The law itself may be questioned by some, but efforts to reform it were suspended several years ago. They wouldn’t want a word of it to be changed, but all too many of them also seem determined to override its processes. Ill-motivated accusations suffice as evidence of guilt. An irrevocable verdict is pronou-nced in minds inflamed with the passion of ignorance, and then carried out in the most brutal manner imaginable, often in full public view.
The sheer barbarism of the mob that brutalised and then murdered the Mardan university student Mashal Khan in his hostel almost a month ago spurred a broader degree of revulsion than is the norm in such circumstances. The leaders of all the major political parties — including those whose activists are alleged to have participated in or possibly even spearheaded the outrage — lined up to condemn the atrocity. In many cases, however, they waited for the police to declare that the accusations of blasphemy were groundless before issuing their statements or offering condolences.
By all accounts, Mashal Khan was indeed “guilty” of holding enlightened views that may not have tallied with those of some of his peers, and of challenging the incompetence of the university authorities.

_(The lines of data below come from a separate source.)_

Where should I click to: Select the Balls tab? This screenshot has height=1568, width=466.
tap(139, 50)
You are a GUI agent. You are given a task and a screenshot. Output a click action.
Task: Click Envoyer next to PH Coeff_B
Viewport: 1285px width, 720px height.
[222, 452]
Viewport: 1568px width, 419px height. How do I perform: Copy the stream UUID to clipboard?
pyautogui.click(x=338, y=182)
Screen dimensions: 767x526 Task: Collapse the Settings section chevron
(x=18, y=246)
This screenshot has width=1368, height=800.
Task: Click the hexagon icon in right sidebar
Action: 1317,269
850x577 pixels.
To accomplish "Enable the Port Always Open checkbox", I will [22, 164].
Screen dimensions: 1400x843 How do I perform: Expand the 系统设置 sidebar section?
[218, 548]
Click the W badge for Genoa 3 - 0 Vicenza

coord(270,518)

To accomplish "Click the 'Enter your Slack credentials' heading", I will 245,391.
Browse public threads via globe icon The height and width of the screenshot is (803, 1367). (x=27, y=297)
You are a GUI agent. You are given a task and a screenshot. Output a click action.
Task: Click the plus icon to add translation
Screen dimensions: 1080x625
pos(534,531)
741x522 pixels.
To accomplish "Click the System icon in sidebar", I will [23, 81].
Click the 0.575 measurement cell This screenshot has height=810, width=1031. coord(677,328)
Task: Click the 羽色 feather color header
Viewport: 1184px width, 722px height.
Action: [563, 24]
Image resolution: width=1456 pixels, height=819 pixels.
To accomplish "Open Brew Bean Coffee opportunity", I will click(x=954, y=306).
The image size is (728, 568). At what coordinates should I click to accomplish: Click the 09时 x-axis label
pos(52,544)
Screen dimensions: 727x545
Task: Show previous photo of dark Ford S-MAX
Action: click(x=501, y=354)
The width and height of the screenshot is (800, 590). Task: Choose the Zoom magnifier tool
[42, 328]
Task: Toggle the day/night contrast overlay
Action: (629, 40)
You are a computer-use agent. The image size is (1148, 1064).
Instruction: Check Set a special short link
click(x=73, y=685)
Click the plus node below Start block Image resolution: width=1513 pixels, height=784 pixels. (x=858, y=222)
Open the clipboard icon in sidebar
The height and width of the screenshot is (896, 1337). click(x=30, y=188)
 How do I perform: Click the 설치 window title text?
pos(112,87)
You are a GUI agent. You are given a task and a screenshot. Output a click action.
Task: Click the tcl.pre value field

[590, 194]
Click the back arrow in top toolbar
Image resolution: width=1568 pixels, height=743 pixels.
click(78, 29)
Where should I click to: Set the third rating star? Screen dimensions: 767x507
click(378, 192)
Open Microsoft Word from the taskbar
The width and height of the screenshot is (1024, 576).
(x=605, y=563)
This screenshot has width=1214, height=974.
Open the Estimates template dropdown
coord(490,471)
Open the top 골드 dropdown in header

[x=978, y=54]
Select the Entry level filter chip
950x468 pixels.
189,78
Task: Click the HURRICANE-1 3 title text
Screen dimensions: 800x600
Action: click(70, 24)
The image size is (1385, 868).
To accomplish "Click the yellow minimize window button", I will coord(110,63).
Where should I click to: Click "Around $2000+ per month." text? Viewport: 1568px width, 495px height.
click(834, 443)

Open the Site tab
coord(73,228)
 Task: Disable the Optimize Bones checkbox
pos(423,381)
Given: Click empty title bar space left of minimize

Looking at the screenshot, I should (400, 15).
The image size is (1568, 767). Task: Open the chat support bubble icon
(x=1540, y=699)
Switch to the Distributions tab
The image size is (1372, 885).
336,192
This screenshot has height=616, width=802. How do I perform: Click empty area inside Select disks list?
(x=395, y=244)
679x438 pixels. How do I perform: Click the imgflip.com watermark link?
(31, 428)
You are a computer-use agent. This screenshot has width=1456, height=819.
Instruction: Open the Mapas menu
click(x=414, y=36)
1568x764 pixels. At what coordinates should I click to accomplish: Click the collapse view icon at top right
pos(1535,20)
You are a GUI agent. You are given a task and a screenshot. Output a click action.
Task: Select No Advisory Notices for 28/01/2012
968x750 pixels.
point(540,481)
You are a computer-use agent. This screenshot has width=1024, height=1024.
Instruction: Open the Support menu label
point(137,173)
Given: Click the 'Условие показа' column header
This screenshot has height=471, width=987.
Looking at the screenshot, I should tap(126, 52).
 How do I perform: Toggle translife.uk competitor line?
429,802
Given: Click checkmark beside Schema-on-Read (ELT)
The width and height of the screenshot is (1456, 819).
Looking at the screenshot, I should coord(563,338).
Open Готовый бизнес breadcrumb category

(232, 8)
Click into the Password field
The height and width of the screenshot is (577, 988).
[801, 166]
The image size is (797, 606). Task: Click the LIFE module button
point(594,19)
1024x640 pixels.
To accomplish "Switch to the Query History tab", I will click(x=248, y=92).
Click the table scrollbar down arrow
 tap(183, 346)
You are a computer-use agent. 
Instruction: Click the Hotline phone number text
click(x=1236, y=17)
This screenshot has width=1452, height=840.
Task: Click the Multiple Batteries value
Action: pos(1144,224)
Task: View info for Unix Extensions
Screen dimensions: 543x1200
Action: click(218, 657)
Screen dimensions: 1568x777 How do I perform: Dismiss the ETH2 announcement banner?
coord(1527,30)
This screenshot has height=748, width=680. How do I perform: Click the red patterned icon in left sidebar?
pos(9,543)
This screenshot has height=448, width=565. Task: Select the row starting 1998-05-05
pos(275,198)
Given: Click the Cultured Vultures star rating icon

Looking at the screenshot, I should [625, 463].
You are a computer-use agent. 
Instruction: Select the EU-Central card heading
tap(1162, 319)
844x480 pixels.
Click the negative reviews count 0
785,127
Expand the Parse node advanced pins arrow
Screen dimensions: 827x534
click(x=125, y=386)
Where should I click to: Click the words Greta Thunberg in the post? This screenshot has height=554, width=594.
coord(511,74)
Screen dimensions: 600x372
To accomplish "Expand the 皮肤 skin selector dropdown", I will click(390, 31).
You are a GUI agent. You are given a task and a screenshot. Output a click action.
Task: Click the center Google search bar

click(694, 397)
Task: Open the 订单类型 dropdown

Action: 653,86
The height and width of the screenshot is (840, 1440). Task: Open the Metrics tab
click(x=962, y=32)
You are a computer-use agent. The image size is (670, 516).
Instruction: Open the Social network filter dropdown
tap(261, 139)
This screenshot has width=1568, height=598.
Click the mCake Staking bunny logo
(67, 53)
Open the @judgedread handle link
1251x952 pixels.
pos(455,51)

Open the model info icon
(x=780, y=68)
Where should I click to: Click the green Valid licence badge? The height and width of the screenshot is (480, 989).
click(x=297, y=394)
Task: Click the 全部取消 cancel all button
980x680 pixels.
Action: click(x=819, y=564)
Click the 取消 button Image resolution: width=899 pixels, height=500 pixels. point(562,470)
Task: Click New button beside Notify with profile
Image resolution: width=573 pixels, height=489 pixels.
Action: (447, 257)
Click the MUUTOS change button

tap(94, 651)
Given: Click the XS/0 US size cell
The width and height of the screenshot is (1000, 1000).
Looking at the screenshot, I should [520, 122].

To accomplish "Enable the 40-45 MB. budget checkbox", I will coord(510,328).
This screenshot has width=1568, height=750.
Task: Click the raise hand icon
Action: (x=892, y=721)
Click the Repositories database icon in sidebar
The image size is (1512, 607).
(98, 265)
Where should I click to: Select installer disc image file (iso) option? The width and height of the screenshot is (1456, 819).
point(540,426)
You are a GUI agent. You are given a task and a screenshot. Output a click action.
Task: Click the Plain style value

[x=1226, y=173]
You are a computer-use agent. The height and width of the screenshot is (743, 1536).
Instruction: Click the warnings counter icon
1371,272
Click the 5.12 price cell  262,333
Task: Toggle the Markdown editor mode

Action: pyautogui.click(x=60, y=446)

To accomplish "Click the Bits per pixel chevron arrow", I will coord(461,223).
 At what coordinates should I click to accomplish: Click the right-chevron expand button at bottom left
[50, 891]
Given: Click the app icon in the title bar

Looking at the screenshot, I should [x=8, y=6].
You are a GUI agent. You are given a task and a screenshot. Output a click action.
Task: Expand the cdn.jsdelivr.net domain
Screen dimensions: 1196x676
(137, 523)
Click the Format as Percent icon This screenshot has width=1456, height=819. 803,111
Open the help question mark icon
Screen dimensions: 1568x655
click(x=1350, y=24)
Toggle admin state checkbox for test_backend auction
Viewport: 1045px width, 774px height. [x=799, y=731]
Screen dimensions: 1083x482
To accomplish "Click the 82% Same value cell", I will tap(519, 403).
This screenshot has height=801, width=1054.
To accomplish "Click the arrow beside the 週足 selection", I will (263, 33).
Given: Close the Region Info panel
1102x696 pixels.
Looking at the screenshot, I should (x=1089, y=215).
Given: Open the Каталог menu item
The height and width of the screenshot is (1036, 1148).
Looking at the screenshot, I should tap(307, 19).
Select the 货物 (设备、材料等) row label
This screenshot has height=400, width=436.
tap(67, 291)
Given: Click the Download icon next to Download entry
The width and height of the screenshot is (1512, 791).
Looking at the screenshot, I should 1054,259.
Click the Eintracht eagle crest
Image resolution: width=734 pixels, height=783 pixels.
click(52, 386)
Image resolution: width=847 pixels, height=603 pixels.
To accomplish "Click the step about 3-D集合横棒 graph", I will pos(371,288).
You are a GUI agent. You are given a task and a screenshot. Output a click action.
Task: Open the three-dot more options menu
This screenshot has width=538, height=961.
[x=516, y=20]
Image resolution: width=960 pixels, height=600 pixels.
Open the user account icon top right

From what one can gather, the latter “crime” may have been crucial in sealing his fate. It’s reasonably safe to assume, though, that whatever the actual motivation behind the horrific outbreak of violence, at least some of the perpetrators saw their own descent into savagery as some kind of a religious duty.
As, no doubt, did the members of a mob that attacked a police station in Hub, Balochistan, in order to lynch a man from a minority community, who has been accused of blasphemy. To their credit, local officials resisted the demand for instant injustice, but a young boy was killed in the violence.
Bigotry is on the rise in the neighbourhood. But wherever those who insist that anyone who disagrees with their beliefs be deprived of their life or liberty are, in fact, conceding a weakness. Fanaticism springs from insecurity.